[Stored data entries]
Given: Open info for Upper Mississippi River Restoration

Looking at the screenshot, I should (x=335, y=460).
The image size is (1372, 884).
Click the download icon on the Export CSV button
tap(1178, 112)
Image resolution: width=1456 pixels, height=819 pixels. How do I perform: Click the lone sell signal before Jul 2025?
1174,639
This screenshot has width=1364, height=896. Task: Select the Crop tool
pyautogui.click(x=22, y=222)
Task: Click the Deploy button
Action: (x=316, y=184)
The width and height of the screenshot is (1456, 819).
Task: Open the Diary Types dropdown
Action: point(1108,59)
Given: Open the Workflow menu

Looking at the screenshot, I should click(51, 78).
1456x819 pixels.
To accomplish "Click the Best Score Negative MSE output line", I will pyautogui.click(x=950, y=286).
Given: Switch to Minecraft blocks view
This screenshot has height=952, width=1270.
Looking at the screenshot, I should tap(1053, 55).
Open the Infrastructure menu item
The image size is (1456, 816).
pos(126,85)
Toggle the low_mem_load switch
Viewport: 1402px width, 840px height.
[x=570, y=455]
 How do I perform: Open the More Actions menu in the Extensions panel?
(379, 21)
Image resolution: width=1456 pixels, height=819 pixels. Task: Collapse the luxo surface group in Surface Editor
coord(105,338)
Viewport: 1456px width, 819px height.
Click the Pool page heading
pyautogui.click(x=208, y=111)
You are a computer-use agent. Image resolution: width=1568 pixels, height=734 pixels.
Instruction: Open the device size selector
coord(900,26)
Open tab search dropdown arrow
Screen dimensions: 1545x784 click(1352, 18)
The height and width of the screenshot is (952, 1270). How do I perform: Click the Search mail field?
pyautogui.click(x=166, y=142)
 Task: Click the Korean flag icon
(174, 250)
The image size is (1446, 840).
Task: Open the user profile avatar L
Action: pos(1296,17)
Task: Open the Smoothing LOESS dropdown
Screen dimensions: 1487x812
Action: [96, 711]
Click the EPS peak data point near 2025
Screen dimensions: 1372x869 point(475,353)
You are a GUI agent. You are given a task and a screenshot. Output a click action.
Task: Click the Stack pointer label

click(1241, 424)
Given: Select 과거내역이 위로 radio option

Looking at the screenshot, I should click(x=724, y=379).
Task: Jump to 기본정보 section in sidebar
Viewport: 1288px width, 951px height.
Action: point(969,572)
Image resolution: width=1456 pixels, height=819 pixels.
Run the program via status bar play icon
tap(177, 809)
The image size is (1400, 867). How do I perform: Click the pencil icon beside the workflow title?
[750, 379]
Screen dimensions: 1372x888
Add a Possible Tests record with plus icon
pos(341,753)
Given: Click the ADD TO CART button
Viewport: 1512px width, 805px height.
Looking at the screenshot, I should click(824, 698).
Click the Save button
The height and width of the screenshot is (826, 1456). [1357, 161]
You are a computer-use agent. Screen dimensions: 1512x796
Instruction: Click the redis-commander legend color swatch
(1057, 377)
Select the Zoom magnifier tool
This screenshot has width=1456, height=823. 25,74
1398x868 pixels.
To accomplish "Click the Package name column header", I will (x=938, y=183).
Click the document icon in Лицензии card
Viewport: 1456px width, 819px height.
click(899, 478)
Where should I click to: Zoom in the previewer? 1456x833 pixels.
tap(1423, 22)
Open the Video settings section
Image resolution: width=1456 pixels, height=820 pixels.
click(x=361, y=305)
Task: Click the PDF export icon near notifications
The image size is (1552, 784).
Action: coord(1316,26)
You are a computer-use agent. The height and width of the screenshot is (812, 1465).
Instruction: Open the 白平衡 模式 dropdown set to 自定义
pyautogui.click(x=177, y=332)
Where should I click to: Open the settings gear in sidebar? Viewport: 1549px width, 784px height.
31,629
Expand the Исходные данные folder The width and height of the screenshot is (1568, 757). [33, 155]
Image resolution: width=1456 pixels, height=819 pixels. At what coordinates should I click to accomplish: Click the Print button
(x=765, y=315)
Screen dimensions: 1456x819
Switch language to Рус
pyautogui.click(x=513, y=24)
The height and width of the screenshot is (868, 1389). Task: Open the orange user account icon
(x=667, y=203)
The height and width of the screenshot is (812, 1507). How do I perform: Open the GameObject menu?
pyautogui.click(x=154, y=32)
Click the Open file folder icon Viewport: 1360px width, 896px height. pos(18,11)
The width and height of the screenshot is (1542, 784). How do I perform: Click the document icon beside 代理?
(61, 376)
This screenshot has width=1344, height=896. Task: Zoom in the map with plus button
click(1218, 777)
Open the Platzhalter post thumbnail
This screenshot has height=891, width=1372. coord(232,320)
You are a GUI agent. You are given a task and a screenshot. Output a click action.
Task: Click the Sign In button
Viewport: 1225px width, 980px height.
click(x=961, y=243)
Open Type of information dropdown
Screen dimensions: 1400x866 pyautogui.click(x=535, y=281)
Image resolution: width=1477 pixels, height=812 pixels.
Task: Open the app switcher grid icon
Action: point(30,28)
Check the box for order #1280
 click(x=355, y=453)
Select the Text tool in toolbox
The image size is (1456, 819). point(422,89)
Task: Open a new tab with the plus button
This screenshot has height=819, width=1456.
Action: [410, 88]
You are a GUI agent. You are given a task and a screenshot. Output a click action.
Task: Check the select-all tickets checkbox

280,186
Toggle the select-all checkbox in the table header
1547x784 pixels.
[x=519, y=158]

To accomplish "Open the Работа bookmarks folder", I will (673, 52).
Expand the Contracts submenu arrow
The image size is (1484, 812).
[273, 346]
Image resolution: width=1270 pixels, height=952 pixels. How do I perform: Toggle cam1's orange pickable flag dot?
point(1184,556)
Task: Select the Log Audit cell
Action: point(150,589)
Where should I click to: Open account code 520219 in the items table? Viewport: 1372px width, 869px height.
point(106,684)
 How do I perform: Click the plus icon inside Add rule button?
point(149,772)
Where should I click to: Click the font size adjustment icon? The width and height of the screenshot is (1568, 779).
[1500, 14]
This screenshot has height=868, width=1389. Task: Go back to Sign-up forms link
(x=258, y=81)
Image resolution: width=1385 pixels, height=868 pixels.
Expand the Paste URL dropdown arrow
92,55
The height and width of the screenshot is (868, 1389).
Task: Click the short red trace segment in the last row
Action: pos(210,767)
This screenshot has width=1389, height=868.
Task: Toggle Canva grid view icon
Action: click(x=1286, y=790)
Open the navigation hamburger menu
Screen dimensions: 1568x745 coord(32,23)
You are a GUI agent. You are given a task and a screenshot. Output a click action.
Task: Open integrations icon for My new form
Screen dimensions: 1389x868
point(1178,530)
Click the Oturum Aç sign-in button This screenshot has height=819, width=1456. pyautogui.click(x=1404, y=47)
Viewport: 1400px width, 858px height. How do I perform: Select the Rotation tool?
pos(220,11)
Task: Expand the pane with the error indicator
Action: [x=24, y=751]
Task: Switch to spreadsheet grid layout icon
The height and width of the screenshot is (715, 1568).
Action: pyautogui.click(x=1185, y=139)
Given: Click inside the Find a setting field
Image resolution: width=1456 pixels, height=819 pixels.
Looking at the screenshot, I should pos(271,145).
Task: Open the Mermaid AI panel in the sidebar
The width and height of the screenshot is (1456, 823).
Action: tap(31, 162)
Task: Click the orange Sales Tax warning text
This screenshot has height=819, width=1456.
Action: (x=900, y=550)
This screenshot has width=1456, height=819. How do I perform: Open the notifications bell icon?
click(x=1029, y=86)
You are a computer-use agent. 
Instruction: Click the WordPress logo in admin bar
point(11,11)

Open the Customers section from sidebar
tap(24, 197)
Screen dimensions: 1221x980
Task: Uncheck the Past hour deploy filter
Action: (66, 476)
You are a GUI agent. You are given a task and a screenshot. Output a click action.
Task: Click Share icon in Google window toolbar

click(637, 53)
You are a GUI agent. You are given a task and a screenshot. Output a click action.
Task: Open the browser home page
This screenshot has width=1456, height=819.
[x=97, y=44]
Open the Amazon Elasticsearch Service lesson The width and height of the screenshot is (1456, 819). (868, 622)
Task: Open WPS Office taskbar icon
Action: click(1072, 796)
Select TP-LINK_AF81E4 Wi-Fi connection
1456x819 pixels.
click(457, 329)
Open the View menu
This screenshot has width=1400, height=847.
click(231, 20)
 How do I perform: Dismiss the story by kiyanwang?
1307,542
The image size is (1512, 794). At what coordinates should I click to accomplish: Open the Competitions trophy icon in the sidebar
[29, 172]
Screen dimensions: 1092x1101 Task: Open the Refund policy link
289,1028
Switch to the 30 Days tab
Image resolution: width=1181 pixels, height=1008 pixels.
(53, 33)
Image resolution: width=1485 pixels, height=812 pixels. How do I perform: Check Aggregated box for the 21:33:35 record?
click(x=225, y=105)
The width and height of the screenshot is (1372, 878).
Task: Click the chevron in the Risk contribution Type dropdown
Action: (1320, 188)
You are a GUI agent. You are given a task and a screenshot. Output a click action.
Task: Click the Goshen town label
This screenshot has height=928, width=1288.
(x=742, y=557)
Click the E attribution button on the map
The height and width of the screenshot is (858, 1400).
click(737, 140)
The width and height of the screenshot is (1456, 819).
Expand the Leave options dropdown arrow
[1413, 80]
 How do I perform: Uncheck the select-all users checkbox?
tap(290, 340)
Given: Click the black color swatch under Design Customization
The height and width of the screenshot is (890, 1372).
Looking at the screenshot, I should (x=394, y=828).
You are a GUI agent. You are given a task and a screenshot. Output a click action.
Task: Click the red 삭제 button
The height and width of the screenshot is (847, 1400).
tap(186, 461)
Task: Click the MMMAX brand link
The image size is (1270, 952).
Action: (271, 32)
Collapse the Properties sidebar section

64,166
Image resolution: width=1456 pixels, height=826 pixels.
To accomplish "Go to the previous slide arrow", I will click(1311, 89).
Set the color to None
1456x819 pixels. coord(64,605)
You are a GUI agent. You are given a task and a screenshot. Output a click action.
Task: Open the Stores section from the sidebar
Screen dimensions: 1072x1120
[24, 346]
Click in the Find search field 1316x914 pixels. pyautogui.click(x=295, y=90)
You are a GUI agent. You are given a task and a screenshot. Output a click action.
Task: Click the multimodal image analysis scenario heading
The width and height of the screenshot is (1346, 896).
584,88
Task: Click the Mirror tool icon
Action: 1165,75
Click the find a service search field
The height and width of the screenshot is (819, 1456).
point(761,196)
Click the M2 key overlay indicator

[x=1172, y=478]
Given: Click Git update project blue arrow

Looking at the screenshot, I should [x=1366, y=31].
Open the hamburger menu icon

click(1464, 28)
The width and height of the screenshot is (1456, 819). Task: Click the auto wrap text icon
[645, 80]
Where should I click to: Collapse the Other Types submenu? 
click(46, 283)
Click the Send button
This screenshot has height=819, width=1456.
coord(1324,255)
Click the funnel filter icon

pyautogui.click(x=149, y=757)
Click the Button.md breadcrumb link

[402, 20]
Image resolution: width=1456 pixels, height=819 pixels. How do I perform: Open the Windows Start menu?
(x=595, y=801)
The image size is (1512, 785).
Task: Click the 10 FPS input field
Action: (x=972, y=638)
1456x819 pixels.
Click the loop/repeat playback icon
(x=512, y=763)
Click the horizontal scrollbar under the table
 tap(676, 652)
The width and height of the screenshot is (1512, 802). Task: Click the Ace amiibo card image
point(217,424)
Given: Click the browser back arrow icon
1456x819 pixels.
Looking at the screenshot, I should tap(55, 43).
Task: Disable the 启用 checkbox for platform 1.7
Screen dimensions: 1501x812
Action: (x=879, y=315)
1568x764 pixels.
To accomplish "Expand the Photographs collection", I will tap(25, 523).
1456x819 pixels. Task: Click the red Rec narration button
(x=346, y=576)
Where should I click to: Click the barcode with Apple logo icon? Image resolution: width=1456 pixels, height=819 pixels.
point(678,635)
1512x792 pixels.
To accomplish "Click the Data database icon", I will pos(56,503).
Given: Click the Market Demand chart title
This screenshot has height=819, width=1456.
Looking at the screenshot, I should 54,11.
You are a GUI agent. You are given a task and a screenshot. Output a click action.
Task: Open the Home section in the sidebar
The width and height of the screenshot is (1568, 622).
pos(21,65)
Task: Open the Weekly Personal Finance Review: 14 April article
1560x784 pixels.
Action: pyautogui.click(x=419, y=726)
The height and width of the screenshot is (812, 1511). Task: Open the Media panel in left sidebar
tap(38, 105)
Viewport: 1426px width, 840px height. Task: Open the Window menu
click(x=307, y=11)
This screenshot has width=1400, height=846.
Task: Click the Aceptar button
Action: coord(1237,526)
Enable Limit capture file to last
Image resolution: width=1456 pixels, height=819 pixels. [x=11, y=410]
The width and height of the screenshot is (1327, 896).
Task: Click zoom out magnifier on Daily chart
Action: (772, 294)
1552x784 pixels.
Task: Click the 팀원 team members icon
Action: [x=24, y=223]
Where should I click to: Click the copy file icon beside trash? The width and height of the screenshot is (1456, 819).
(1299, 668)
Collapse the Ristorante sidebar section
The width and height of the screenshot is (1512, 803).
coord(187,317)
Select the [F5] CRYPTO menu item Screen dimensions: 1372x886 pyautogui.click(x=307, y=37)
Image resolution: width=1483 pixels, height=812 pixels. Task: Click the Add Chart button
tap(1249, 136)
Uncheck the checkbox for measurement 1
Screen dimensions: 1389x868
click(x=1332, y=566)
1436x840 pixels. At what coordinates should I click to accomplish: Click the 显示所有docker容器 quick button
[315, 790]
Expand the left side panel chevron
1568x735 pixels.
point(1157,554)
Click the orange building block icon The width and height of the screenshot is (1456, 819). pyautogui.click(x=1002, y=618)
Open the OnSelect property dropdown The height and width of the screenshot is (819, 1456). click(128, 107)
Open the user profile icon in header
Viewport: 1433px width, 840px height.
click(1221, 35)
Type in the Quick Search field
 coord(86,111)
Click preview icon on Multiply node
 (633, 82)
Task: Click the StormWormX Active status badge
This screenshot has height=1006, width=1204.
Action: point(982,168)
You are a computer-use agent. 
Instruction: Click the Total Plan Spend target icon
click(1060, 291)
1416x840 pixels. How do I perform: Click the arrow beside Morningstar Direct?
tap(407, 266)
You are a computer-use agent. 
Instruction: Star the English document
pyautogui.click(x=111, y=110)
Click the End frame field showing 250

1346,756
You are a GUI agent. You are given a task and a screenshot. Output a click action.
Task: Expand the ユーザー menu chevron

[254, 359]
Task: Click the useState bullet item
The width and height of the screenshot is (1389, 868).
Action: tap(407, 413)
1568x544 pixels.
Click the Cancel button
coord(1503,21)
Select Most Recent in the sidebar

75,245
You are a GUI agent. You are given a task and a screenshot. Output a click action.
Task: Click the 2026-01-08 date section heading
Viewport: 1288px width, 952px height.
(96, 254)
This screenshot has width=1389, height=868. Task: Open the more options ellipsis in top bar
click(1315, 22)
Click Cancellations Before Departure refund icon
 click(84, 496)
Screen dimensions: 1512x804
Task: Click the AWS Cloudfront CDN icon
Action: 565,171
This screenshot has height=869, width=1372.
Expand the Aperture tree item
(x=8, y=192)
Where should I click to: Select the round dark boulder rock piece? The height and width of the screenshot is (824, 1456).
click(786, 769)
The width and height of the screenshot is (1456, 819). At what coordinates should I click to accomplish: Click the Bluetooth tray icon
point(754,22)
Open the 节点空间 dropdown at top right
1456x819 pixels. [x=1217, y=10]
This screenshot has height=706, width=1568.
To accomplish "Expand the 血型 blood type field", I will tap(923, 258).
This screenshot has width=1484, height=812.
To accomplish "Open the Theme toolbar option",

> TASK ITEM: Go through the entries and report every line with the string "browser".

> REPLY TO THE EXERCISE:
Task: Open the browser home page
Given: Click the browser back arrow icon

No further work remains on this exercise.